Cependant les troupes du Roi, commandées par Turenne et par d’Hocquincourt, tenaient le pays, prenant l’une après l’autre toutes les places des Frondeurs ; le duc de Lorraine, qui s’était engagé à combattre Turenne, se retirait sans coup férir, et bientôt Condé n’eut plus d’autre ressource que de tenter un coup désespéré. Ce fut le fameux combat du faubourg Saint-Antoine, que V. Cousin appelle avec raison « une héroïque et vaine protestation du courage contre la fortune[1]. » Dans cette journée du 2 juillet 1652, la Rochefoucauld, attaquant, avec son fils Marcillac, avec Beaufort, Nemours, et quelques volontaires, la barricade de Picpus, reçut une mousquetade en plein visage. Bien que sa blessure « lui fît presque sortir les deux yeux hors de la tête[2], » il se rendit néanmoins à cheval, tout couvert de sang, jusqu’à l’hôtel de Liancourt (rue de Seine[3]), exhortant le peuple à secourir Monsieur le Prince. Après quoi, dans un état déplorable, il se fit transporter à Bagneux.
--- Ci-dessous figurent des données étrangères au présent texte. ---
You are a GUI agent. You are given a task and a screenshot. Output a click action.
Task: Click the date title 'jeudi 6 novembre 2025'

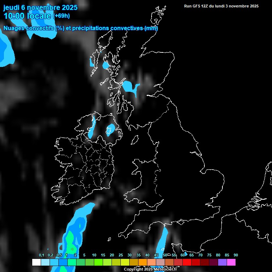pos(40,7)
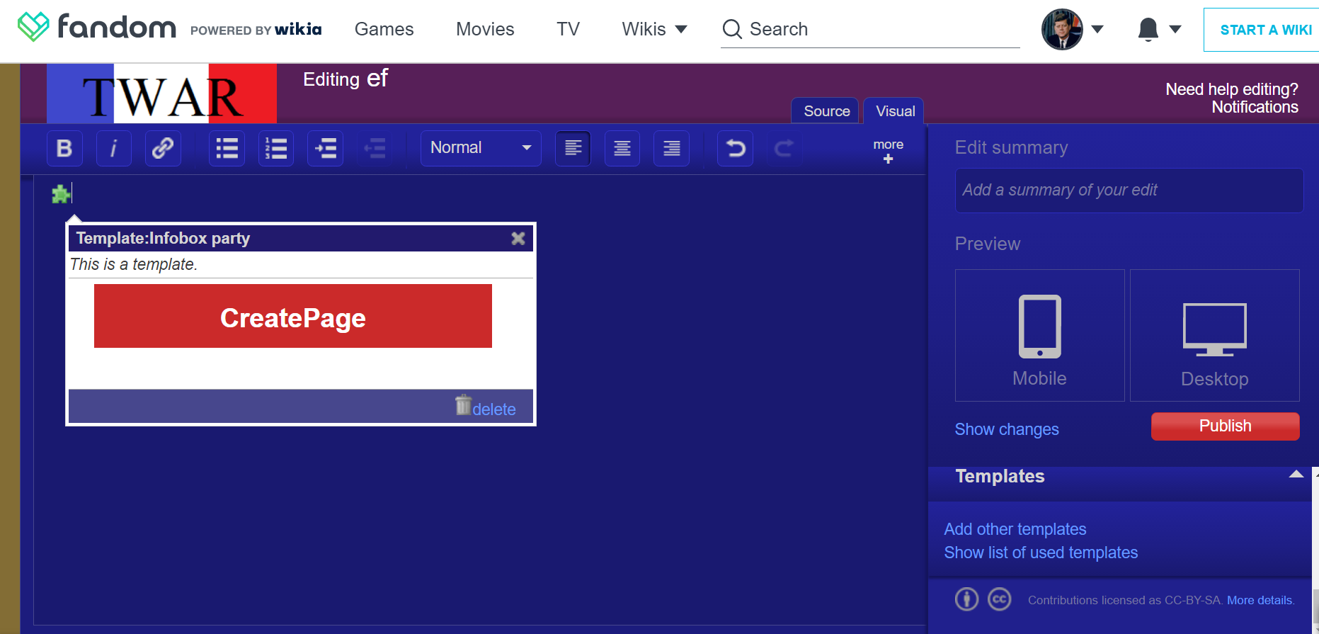This screenshot has width=1319, height=634.
Task: Click the Edit summary input field
Action: pyautogui.click(x=1129, y=190)
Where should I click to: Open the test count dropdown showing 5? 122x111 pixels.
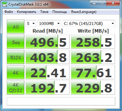click(31, 23)
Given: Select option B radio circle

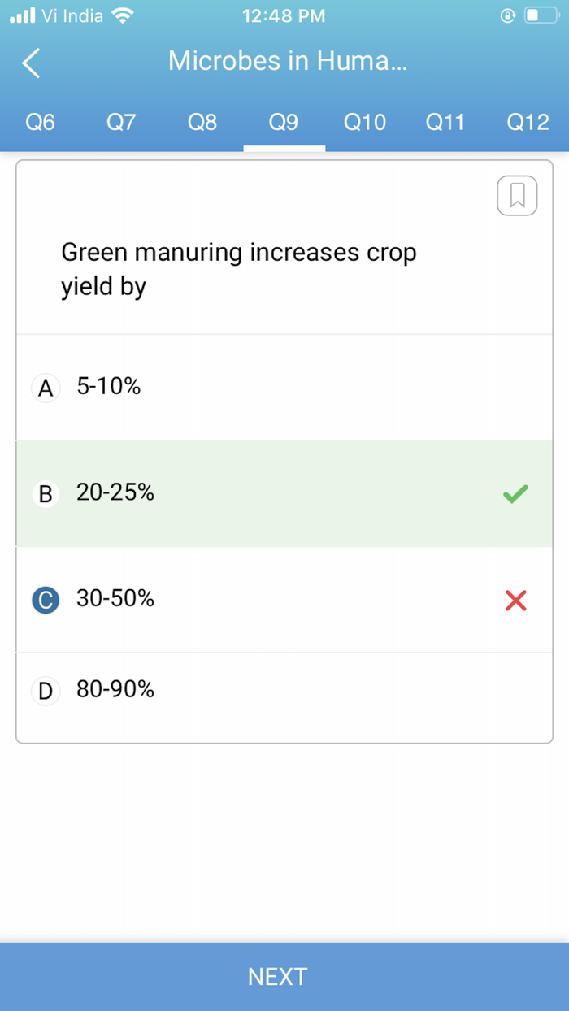Looking at the screenshot, I should (46, 493).
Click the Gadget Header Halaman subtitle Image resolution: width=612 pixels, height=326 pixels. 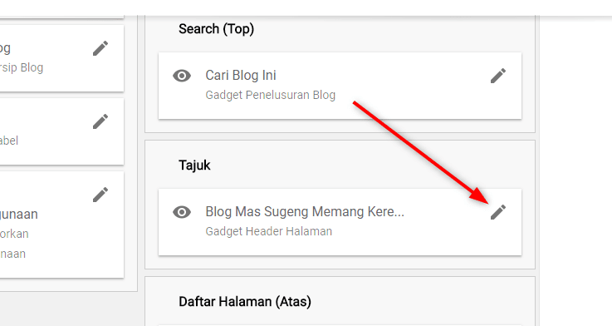coord(269,231)
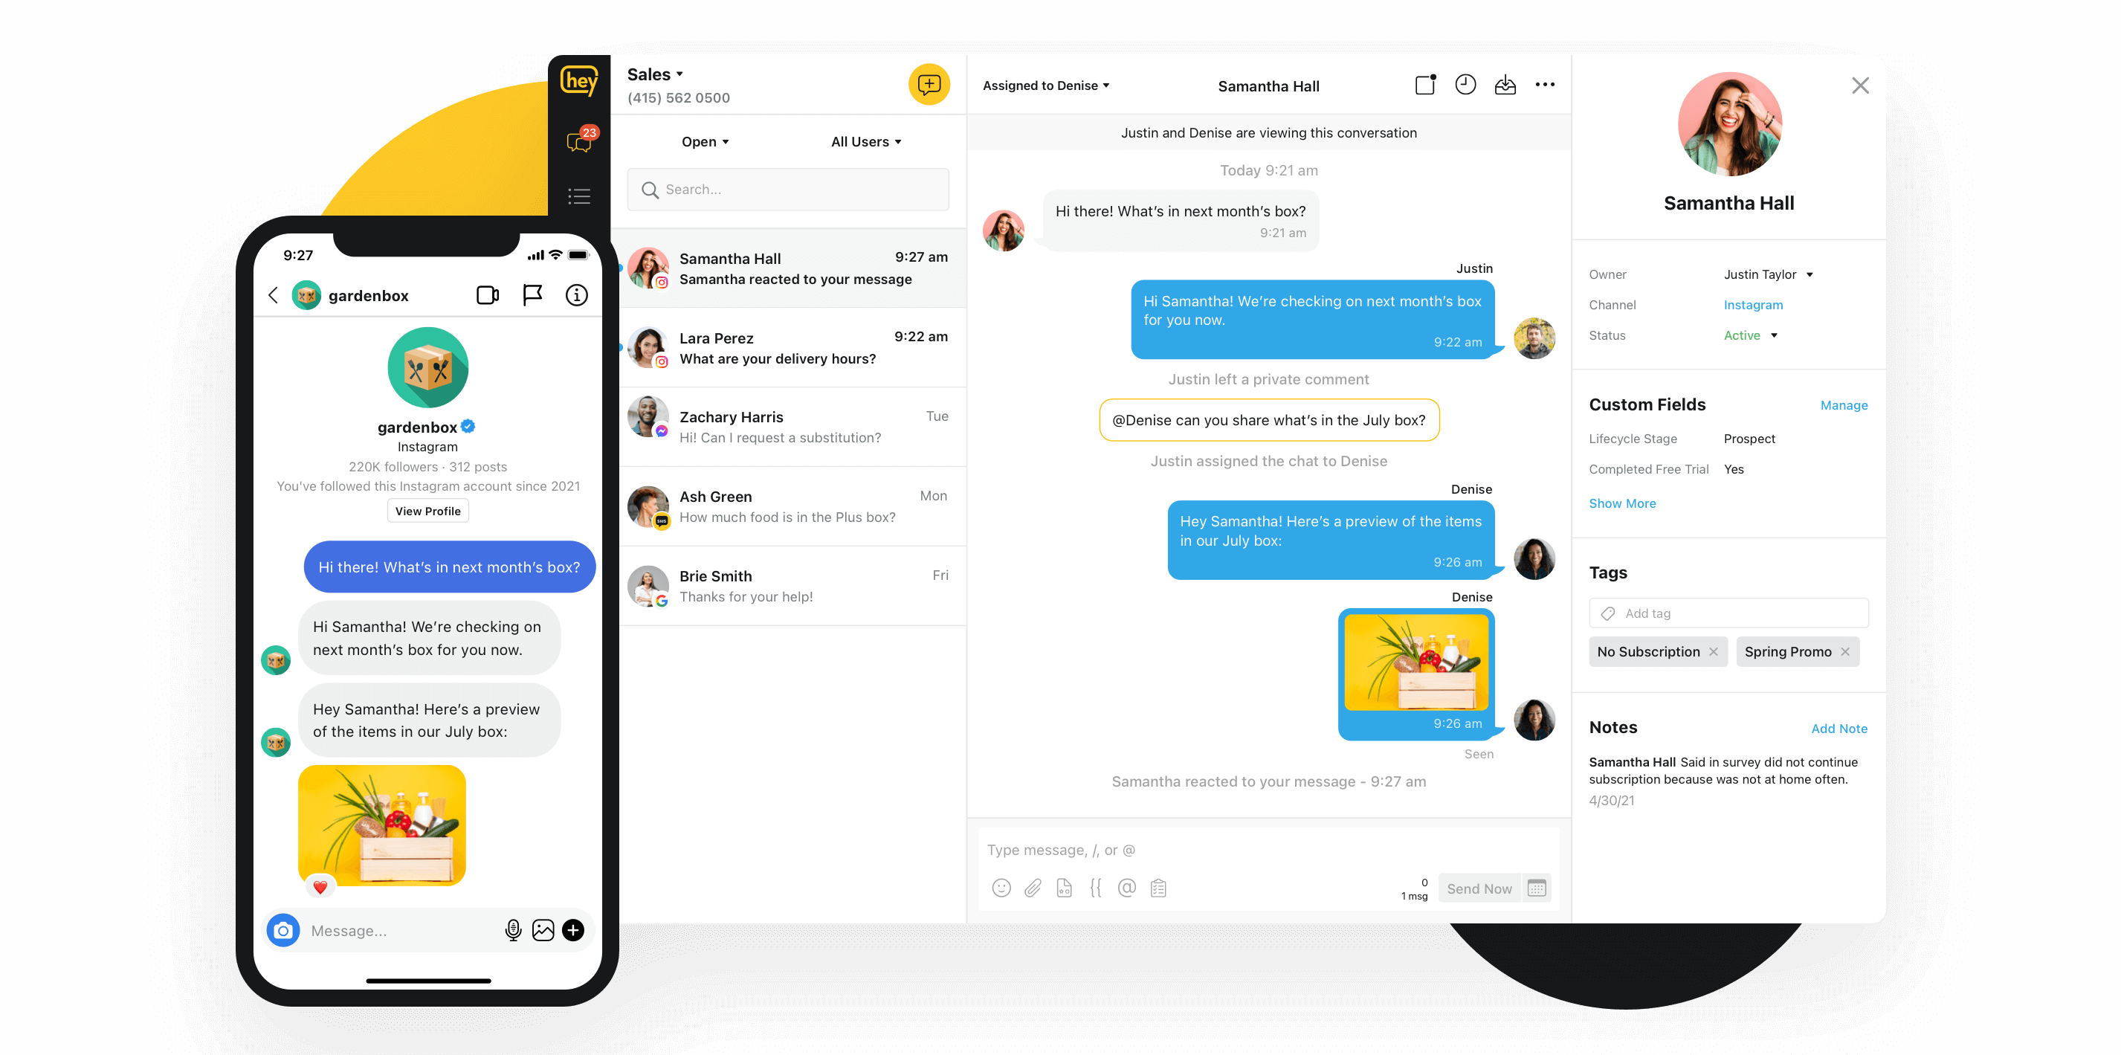This screenshot has height=1055, width=2121.
Task: Click the attachment paperclip icon in message toolbar
Action: tap(1030, 889)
Gourville rapporte (p. 266) que, « au sujet de cet accident, il fit graver un portrait de Mme de Longueville avec ces deux vers au bas :

Faisant la guerre au Roi, j’ai perdu les deux yeux ;
Mais pour un tel objet je l’aurois faite aux Dieux[4]. »
  1. Madame de Longueville pendant la Fronde, édition de 1867, p. 155.
  2. Mémoires, p. 414. Conrart dit (p. 112) qu’il « eut les deux joues percées, mais le plus favorablement du monde. »
  3. Voyez ci-après, p. lxxi, note 3.
  4. Les vers que cite Gourville sont imités de deux vers du IIIe acte (scène v) de la tragédie d’Alcionée, de P. du Ryer, publiée en 1640 :

    Pour obtenir un bien si grand, si précieux.
    J’ai fait la guerre aux rois ; je l’eusse faite aux Dieux.

    Après sa rupture avec Mme de Longueville, la Rochefoucauld les parodia ainsi :

    Pour ce cœur inconstant, qu’enfin je connois mieux,
    J’ai fait la guerre au Roi : j’en ai perdu les yeux.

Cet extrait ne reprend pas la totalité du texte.